(Stored data)
%%

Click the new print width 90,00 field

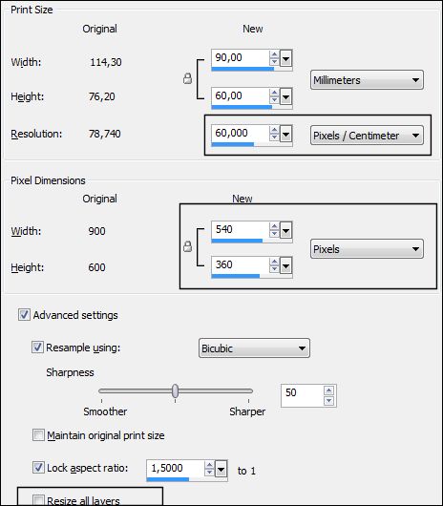click(241, 58)
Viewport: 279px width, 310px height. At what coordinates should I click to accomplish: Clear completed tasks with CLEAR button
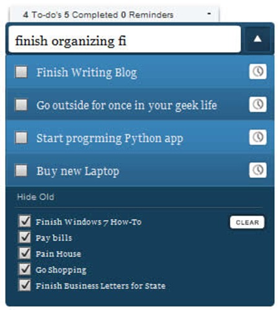[247, 223]
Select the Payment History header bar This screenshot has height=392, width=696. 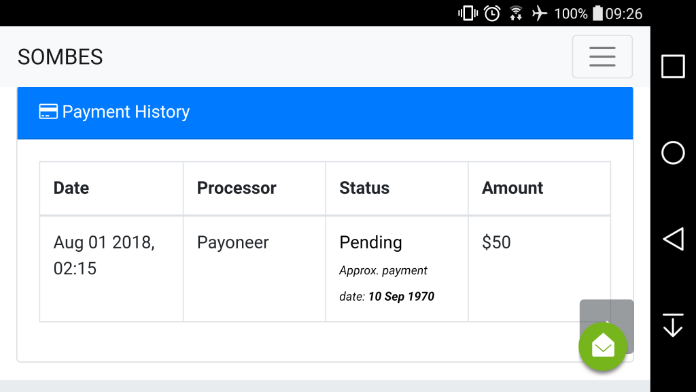[325, 113]
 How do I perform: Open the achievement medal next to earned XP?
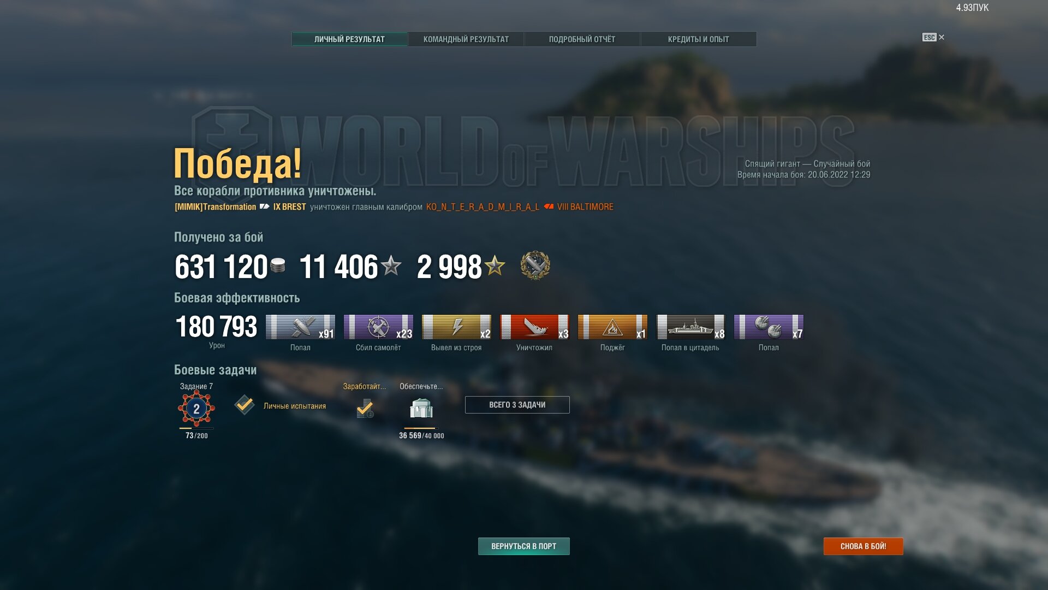click(x=535, y=266)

%%

Requirement
Set down nothing but the lines from the one containing "How do I perform: Open" to the final line above, both included, with every picture left out.

Output of the task
 How do I perform: Open the achievement medal next to earned XP?
click(x=535, y=266)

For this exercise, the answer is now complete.